::: GIVEN RECORDS :::

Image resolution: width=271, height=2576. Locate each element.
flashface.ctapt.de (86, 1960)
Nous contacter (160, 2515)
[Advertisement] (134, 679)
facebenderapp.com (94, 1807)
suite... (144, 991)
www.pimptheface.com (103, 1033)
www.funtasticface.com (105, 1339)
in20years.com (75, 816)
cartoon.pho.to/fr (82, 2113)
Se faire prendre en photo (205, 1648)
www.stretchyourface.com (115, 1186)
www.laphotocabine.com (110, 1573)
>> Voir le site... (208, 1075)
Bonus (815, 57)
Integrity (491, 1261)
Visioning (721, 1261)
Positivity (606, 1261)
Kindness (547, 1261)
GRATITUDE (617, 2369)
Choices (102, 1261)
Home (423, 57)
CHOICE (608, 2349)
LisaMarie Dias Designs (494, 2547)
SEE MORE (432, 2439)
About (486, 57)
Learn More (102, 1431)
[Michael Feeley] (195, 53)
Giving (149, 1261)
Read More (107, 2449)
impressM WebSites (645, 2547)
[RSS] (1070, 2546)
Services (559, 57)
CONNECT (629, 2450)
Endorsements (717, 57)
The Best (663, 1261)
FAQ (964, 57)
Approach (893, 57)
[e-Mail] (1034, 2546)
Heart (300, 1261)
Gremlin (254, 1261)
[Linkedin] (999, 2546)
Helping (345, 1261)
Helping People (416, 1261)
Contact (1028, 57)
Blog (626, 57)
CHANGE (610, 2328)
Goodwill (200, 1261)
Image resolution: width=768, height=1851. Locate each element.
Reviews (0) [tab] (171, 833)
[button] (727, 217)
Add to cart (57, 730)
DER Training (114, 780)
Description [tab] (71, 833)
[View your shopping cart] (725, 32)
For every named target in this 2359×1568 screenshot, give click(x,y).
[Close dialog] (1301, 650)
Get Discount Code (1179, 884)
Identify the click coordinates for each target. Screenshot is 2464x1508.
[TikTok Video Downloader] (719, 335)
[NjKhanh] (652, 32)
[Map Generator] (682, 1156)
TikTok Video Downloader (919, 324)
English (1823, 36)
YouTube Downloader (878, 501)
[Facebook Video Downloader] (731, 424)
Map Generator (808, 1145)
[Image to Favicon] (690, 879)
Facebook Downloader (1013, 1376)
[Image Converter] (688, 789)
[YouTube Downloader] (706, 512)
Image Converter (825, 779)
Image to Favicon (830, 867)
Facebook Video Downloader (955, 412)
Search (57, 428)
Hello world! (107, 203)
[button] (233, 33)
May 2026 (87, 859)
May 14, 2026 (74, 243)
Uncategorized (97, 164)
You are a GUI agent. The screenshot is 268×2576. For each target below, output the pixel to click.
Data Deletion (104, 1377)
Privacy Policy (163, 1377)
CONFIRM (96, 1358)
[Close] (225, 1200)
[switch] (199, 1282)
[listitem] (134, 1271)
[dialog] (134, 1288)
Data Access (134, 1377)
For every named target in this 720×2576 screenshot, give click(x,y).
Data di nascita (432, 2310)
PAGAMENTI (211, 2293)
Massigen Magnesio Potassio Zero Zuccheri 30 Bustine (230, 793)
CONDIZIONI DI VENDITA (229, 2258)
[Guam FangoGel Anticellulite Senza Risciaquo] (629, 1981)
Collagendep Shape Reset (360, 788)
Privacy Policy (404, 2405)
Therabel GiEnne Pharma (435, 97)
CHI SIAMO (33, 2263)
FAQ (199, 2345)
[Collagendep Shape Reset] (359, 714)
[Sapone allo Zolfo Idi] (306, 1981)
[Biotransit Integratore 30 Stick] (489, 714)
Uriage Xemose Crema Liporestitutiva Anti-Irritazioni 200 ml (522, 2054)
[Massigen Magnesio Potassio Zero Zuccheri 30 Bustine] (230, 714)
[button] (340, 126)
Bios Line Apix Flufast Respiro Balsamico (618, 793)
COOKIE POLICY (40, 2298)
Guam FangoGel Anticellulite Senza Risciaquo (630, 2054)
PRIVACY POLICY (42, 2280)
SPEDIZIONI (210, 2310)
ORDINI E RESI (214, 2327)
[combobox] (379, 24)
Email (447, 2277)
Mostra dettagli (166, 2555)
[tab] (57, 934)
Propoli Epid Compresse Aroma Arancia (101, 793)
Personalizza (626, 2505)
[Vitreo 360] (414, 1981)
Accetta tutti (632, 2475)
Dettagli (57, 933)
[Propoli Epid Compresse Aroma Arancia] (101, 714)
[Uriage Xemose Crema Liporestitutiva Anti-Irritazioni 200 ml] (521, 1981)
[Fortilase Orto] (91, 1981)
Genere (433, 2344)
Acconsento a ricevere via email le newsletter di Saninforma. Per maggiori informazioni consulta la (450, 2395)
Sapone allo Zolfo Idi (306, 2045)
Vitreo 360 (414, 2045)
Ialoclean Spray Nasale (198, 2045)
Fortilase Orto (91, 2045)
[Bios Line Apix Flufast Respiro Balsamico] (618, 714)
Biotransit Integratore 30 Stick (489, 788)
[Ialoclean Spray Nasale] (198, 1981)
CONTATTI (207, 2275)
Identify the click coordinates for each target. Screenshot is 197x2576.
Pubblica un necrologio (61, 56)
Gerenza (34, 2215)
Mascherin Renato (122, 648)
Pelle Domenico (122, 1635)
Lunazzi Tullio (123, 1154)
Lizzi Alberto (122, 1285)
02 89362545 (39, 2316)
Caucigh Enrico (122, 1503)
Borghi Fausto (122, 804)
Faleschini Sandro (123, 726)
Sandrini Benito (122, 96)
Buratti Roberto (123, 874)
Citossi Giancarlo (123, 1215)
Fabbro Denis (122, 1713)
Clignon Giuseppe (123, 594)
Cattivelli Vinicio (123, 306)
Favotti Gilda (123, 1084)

:::

From the first line of the data above through the line containing "Read More (107, 2449)", set each line down again exactly; include both ends and omit everything else.

Image resolution: width=271, height=2576. Locate each element.
flashface.ctapt.de (86, 1960)
Nous contacter (160, 2515)
[Advertisement] (134, 679)
facebenderapp.com (94, 1807)
suite... (144, 991)
www.pimptheface.com (103, 1033)
www.funtasticface.com (105, 1339)
in20years.com (75, 816)
cartoon.pho.to/fr (82, 2113)
Se faire prendre en photo (205, 1648)
www.stretchyourface.com (115, 1186)
www.laphotocabine.com (110, 1573)
>> Voir le site... (208, 1075)
Bonus (815, 57)
Integrity (491, 1261)
Visioning (721, 1261)
Positivity (606, 1261)
Kindness (547, 1261)
GRATITUDE (617, 2369)
Choices (102, 1261)
Home (423, 57)
CHOICE (608, 2349)
LisaMarie Dias Designs (494, 2547)
SEE MORE (432, 2439)
About (486, 57)
Learn More (102, 1431)
[Michael Feeley] (195, 53)
Giving (149, 1261)
Read More (107, 2449)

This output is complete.